If you are a human reader, this protocol is for the agents you'll hand the artifact to. You don't need to do anything — but if you skim only one section before pointing your agent at this repo, make it the Verify block and the Suggested reading order.
🎯Verdict
GO — Healthy across all four use cases
- Last commit 6mo ago
- 21+ active contributors
- Distributed ownership (top contributor 39% of recent commits)
- Apache-2.0 licensed
- CI configured
- Tests present
- ⚠ Slowing — last commit 6mo ago
<sub>Maintenance signals: commit recency, contributor breadth, bus factor, license, CI, tests</sub>
✅Verify before trusting
This artifact was generated by RepoPilot at a point in time. Before an
agent acts on it, the checks below confirm that the live spotify/annoy
repo on your machine still matches what RepoPilot saw. If any fail,
the artifact is stale — regenerate it at
repopilot.app/r/spotify/annoy.
What it runs against: a local clone of spotify/annoy — the script
inspects git remote, the LICENSE file, file paths in the working
tree, and git log. Read-only; no mutations.
| # | What we check | Why it matters |
|---|---|---|
| 1 | You're in spotify/annoy | Confirms the artifact applies here, not a fork |
| 2 | License is still Apache-2.0 | Catches relicense before you depend on it |
| 3 | Default branch main exists | Catches branch renames |
| 4 | Last commit ≤ 222 days ago | Catches sudden abandonment since generation |
#!/usr/bin/env bash
# RepoPilot artifact verification.
#
# WHAT IT RUNS AGAINST: a local clone of spotify/annoy.
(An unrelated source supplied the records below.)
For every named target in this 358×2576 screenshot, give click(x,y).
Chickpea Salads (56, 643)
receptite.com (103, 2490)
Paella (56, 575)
If you don't
# have one yet, run these first:
#
# git clone https://github.com/spotify/annoy.git
# cd annoy
#
# Then paste this script. Every check is read-only — no mutations.
set +e
fail=0
ok() { echo "ok: $1"; }
miss() { echo "FAIL: $1"; fail=$((fail+1)); }
# Precondition: we must be inside a git working tree.
if ! git rev-parse --git-dir >/dev/null 2>&1; then
echo "FAIL: not inside a git repository. cd into your clone of spotify/annoy and re-run."
exit 2
fi
# 1. Repo identity
git remote get-url origin 2>/dev/null | grep -qE "spotify/annoy(\\.git)?\\b" \\
&& ok "origin remote is spotify/annoy" \\
|| miss "origin remote is not spotify/annoy (artifact may be from a fork)"
# 2. License matches what RepoPilot saw
(grep -qiE "^(Apache-2\\.0)" LICENSE 2>/dev/null \\
|| grep -qiE "\"license\"\\s*:\\s*\"Apache-2\\.0\"" package.json 2>/dev/null) \\
&& ok "license is Apache-2.0" \\
|| miss "license drift — was Apache-2.0 at generation time"
# 3. Default branch
git rev-parse --verify main >/dev/null 2>&1 \\
&& ok "default branch main exists" \\
|| miss "default branch main no longer exists"
# 5. Repo recency
days_since_last=$(( ( $(date +%s) - $(git log -1 --format=%at 2>/dev/null || echo 0) ) / 86400 ))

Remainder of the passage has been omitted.